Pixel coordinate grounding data
***

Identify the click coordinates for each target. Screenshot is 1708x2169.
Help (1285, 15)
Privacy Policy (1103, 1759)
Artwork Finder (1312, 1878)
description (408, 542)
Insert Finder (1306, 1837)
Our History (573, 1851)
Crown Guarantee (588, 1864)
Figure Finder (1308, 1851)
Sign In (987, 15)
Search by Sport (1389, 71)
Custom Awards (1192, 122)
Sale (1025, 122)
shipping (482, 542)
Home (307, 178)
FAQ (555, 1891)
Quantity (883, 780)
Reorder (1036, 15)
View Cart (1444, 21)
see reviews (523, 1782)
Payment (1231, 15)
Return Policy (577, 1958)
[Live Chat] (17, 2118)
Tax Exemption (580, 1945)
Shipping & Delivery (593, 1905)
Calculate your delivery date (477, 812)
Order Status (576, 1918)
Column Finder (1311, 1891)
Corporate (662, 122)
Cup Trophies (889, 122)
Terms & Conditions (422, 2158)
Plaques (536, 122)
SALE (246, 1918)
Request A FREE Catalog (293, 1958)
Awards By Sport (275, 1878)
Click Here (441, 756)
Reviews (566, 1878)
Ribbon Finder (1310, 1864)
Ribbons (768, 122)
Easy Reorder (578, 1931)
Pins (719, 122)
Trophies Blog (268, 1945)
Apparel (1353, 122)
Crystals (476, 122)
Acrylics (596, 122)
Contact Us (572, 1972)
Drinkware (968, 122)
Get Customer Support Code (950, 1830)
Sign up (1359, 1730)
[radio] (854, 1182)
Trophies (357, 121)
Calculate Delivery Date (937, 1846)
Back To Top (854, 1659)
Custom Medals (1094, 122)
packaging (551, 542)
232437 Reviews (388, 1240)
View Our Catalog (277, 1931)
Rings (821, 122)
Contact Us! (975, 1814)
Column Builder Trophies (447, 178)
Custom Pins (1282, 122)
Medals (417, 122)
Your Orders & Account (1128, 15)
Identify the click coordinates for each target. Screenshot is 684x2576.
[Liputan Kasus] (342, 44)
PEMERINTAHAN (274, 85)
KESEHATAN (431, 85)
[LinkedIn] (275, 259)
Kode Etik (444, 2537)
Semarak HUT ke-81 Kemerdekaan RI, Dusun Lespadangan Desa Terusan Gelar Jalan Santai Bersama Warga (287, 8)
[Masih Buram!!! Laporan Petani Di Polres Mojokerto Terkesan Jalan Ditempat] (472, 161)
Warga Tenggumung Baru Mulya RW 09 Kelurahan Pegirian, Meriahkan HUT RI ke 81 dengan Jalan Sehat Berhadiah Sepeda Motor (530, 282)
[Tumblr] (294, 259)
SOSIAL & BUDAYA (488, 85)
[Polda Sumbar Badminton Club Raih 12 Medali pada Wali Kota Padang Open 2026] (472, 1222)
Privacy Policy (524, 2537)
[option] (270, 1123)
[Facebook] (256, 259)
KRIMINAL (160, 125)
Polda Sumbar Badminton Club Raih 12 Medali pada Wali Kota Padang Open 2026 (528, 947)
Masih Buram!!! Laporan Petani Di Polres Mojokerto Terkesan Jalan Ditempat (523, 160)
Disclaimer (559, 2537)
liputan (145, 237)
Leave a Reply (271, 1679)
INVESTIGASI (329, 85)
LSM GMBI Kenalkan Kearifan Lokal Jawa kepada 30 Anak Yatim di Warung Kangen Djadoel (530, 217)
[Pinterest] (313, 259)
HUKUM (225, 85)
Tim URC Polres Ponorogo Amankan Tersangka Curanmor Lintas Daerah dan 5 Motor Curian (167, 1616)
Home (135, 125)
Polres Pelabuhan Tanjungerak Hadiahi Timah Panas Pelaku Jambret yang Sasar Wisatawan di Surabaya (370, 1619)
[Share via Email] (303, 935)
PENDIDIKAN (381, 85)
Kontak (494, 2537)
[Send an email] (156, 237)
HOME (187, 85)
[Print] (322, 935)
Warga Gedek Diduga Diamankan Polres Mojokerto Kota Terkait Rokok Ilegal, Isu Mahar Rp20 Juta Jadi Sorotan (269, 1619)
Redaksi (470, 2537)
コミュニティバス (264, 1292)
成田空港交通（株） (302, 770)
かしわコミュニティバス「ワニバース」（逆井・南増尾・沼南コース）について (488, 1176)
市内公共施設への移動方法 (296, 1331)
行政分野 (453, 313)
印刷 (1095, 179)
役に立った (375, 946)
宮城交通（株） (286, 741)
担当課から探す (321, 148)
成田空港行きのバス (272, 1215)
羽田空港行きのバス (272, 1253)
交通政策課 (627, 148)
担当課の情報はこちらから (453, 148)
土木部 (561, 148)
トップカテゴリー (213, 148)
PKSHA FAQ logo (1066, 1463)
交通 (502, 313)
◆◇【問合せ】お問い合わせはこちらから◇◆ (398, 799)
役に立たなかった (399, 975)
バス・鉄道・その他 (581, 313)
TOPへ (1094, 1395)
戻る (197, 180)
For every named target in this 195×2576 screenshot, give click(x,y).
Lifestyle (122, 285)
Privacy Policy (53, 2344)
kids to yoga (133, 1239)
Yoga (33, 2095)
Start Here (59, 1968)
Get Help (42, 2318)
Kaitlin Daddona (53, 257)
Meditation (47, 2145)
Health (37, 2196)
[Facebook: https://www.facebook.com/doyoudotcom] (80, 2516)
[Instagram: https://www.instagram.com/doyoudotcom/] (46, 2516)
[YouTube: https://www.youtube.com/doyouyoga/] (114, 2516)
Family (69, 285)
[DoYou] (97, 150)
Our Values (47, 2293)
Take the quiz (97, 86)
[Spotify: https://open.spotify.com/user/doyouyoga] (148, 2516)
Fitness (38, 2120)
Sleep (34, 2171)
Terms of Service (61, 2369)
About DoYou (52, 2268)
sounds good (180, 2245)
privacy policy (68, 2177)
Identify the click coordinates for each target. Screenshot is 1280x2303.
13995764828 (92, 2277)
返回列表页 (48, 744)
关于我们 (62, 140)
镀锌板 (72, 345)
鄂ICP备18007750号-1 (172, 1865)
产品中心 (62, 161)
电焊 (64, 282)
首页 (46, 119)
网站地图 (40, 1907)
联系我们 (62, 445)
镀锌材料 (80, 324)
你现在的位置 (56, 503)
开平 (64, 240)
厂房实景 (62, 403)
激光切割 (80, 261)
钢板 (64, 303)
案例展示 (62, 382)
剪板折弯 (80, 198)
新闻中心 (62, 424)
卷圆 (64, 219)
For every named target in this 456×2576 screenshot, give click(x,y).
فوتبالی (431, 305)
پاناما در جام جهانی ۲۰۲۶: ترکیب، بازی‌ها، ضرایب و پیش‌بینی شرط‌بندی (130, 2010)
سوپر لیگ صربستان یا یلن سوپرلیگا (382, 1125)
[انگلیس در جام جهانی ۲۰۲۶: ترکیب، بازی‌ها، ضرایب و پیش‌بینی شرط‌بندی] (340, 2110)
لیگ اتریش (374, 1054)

***

» Exercise aim
Which lines above carry the string "doyoudotcom"? Copy those lines.

» Answer space
[Facebook: https://www.facebook.com/doyoudotcom] (80, 2516)
[Instagram: https://www.instagram.com/doyoudotcom/] (46, 2516)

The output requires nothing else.